WORK TO COMPLETE
Write the lines below out exactly, dropping each picture.

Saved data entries
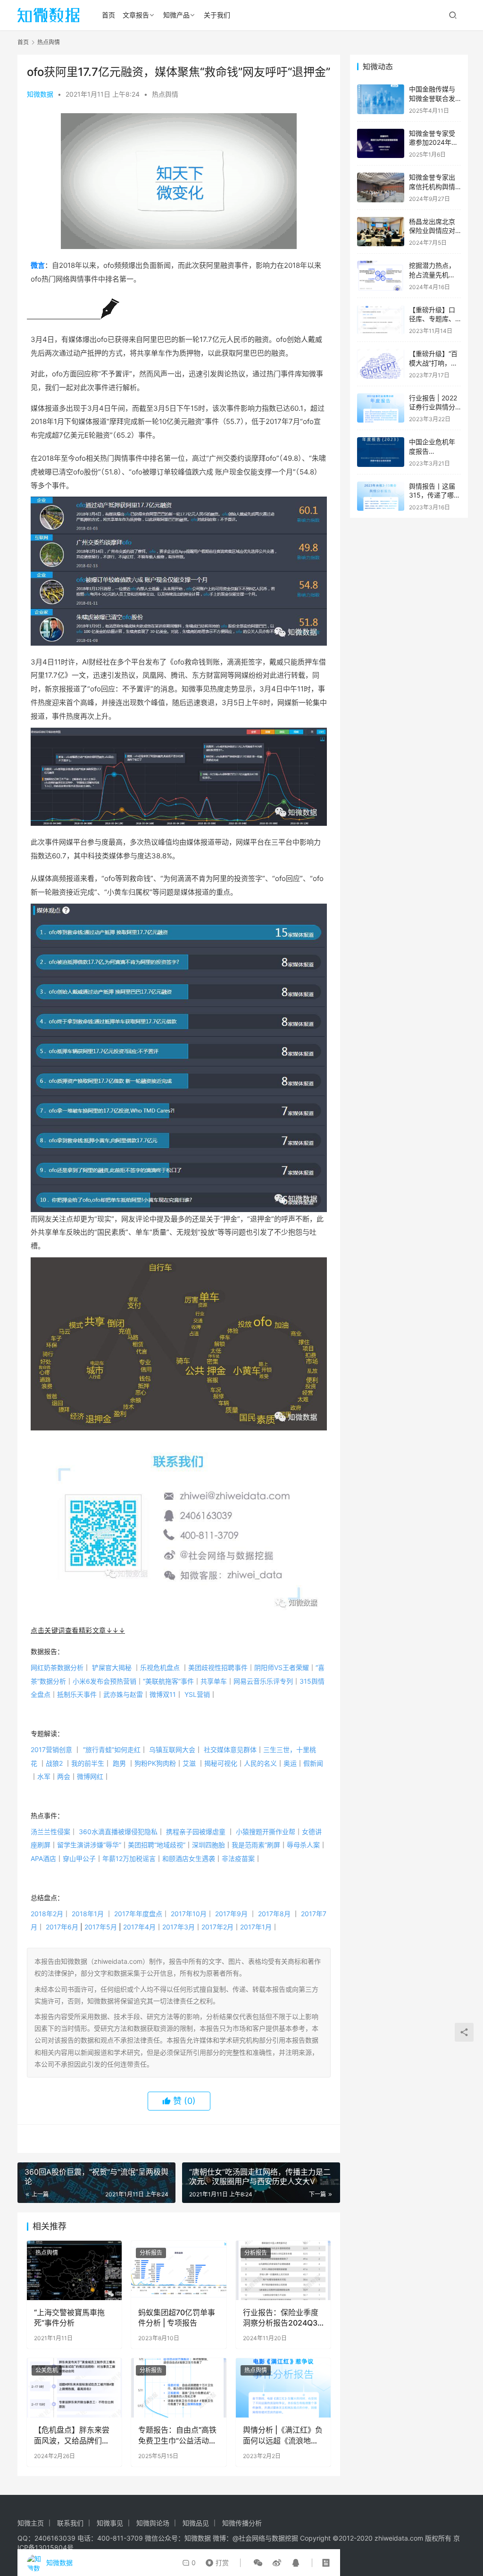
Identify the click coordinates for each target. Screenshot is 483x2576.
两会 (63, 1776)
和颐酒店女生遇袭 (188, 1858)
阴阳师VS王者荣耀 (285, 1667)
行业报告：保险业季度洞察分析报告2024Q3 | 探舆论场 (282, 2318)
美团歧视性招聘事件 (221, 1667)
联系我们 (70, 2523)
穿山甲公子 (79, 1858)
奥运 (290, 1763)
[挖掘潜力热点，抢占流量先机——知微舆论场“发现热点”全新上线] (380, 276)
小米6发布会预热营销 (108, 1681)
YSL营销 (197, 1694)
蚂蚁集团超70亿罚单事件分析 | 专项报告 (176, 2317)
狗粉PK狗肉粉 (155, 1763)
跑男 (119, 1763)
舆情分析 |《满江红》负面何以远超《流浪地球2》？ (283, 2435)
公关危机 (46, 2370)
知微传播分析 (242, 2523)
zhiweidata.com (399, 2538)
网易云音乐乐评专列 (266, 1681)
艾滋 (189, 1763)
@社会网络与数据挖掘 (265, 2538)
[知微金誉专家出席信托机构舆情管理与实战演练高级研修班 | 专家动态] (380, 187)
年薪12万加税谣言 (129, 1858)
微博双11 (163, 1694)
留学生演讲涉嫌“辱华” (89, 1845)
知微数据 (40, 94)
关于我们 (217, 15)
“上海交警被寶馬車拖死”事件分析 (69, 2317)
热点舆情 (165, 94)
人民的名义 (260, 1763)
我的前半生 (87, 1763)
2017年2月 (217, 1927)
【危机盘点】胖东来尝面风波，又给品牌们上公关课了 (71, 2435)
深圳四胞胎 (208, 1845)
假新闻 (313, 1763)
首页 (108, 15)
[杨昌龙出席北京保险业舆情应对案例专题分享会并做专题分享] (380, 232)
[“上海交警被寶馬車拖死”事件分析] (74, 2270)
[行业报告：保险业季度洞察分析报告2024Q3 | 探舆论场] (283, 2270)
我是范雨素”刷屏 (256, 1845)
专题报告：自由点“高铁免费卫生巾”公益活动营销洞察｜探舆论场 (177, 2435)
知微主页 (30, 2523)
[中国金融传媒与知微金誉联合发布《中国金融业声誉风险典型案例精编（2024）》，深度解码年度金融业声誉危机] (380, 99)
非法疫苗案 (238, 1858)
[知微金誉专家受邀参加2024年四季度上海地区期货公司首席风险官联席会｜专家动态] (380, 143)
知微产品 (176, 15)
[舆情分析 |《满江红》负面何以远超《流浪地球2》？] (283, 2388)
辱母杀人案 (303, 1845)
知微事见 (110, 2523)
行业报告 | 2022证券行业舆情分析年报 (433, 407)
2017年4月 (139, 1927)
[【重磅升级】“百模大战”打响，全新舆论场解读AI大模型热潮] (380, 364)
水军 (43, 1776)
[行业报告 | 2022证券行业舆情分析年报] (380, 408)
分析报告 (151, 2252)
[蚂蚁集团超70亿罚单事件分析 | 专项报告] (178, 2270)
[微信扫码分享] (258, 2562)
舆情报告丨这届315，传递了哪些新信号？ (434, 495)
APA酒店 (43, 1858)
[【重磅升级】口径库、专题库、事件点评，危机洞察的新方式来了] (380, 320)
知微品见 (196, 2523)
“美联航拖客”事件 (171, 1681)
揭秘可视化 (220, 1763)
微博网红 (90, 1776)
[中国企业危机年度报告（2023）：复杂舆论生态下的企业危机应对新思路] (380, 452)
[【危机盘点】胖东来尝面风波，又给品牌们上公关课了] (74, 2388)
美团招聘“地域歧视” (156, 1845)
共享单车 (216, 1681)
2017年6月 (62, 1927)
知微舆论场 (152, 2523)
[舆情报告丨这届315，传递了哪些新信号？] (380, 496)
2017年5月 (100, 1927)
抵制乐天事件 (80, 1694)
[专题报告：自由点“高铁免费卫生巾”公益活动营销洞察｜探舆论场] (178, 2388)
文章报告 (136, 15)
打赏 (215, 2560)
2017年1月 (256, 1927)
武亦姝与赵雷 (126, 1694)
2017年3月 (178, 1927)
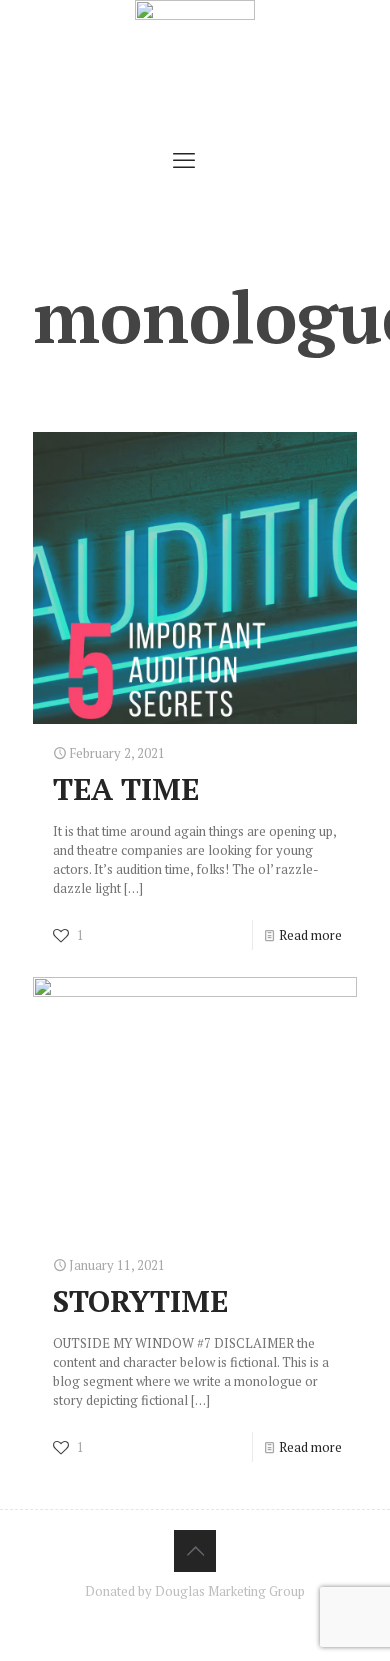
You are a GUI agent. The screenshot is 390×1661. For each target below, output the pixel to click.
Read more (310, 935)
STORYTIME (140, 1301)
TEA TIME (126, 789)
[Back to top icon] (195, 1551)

OUTPUT BELOW
Identify the click coordinates for each target. Screenshot is 483x2576.
两会 (63, 1776)
和颐酒店女生遇袭 (188, 1858)
阴阳师VS王者荣耀 (285, 1667)
行业报告：保险业季度洞察分析报告2024Q3 | 探舆论场 (282, 2318)
美团歧视性招聘事件 (221, 1667)
联系我们 (70, 2523)
穿山甲公子 (79, 1858)
奥运 (290, 1763)
[挖掘潜力热点，抢占流量先机——知微舆论场“发现热点”全新上线] (380, 276)
小米6发布会预热营销 (108, 1681)
YSL营销 (197, 1694)
蚂蚁集团超70亿罚单事件分析 | 专项报告 (176, 2317)
狗粉PK狗肉粉 (155, 1763)
跑男 (119, 1763)
舆情分析 |《满江红》负面何以远超《流浪地球2》？ (283, 2435)
公关危机 (46, 2370)
知微传播分析 (242, 2523)
zhiweidata.com (399, 2538)
网易云音乐乐评专列 (266, 1681)
艾滋 (189, 1763)
@社会网络与数据挖掘 (265, 2538)
[知微金誉专家出席信托机构舆情管理与实战演练高级研修班 | 专家动态] (380, 187)
年薪12万加税谣言 (129, 1858)
微博双11 (163, 1694)
留学生演讲涉嫌“辱华” (89, 1845)
知微数据 (40, 94)
关于我们 (217, 15)
“上海交警被寶馬車拖死”事件分析 (69, 2317)
热点舆情 (165, 94)
人民的名义 (260, 1763)
我的前半生 (87, 1763)
2017年2月 (217, 1927)
【危机盘点】胖东来尝面风波，又给品牌们上公关课了 (71, 2435)
深圳四胞胎 (208, 1845)
假新闻 (313, 1763)
首页 (108, 15)
[杨昌龙出席北京保险业舆情应对案例专题分享会并做专题分享] (380, 232)
[“上海交警被寶馬車拖死”事件分析] (74, 2270)
[行业报告：保险业季度洞察分析报告2024Q3 | 探舆论场] (283, 2270)
我是范雨素”刷屏 (256, 1845)
专题报告：自由点“高铁免费卫生巾”公益活动营销洞察｜探舆论场 (177, 2435)
知微主页 (30, 2523)
[中国金融传媒与知微金誉联合发布《中国金融业声誉风险典型案例精编（2024）》，深度解码年度金融业声誉危机] (380, 99)
非法疫苗案 (238, 1858)
[知微金誉专家受邀参加2024年四季度上海地区期货公司首席风险官联席会｜专家动态] (380, 143)
知微产品 (176, 15)
[舆情分析 |《满江红》负面何以远超《流浪地球2》？] (283, 2388)
辱母杀人案 (303, 1845)
知微事见 (110, 2523)
行业报告 | 2022证券行业舆情分析年报 (433, 407)
2017年4月 (139, 1927)
[【重磅升级】“百模大战”打响，全新舆论场解读AI大模型热潮] (380, 364)
水军 (43, 1776)
[行业报告 | 2022证券行业舆情分析年报] (380, 408)
分析报告 (151, 2252)
[蚂蚁集团超70亿罚单事件分析 | 专项报告] (178, 2270)
[微信扫码分享] (258, 2562)
舆情报告丨这届315，传递了哪些新信号？ (434, 495)
APA酒店 (43, 1858)
[【重磅升级】口径库、专题库、事件点评，危机洞察的新方式来了] (380, 320)
知微品见 (196, 2523)
“美联航拖客”事件 (171, 1681)
揭秘可视化 (220, 1763)
微博网红 (90, 1776)
[中国企业危机年度报告（2023）：复杂舆论生态下的企业危机应对新思路] (380, 452)
[【危机盘点】胖东来尝面风波，又给品牌们上公关课了] (74, 2388)
美团招聘“地域歧视” (156, 1845)
共享单车 (216, 1681)
2017年6月 (62, 1927)
知微舆论场 (152, 2523)
[舆情报告丨这届315，传递了哪些新信号？] (380, 496)
2017年5月 (100, 1927)
抵制乐天事件 (80, 1694)
[专题报告：自由点“高铁免费卫生巾”公益活动营销洞察｜探舆论场] (178, 2388)
文章报告 (136, 15)
打赏 (215, 2560)
2017年1月 (256, 1927)
武亦姝与赵雷 (126, 1694)
2017年3月 (178, 1927)
You are a GUI agent. The screenshot is 390×1661. For each target below, output the pixel to click.
Read more (310, 935)
STORYTIME (140, 1301)
TEA TIME (126, 789)
[Back to top icon] (195, 1551)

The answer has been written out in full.